--- ENTRIES SHOWN ---

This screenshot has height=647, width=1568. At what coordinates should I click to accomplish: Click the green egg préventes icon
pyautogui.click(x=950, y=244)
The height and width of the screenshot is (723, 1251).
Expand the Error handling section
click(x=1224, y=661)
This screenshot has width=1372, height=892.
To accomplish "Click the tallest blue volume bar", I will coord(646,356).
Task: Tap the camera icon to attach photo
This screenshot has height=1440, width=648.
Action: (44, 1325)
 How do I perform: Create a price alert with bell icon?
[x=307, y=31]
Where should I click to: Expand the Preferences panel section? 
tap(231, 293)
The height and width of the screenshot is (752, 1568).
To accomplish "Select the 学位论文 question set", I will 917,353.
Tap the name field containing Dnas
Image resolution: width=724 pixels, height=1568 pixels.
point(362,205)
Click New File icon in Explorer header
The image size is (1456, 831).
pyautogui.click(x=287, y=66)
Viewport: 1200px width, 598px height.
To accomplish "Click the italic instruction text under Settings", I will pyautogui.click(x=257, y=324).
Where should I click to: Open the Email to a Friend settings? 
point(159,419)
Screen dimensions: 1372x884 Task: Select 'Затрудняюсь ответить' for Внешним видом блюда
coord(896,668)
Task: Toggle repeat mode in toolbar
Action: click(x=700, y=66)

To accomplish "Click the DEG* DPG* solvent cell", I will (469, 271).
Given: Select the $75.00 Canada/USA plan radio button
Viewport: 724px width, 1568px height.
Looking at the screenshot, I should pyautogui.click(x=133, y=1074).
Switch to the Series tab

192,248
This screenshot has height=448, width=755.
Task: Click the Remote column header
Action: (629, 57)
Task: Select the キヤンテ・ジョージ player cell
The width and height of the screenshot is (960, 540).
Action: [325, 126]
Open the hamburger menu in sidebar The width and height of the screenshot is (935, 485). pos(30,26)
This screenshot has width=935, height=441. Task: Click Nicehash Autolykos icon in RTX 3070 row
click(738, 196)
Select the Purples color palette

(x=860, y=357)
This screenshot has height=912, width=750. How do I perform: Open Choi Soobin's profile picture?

---

_INSTRUCTIONS FOR THE TASK_
Rewrite the entries from the line with "Given: Select the" to the line with "Open the hamburger", changing "Series" to "Settings" and keeping everything else the same.

_RESULT_
Given: Select the $75.00 Canada/USA plan radio button
Viewport: 724px width, 1568px height.
Looking at the screenshot, I should pyautogui.click(x=133, y=1074).
Switch to the Settings tab

192,248
This screenshot has height=448, width=755.
Task: Click the Remote column header
Action: (629, 57)
Task: Select the キヤンテ・ジョージ player cell
The width and height of the screenshot is (960, 540).
Action: [325, 126]
Open the hamburger menu in sidebar The width and height of the screenshot is (935, 485). pos(30,26)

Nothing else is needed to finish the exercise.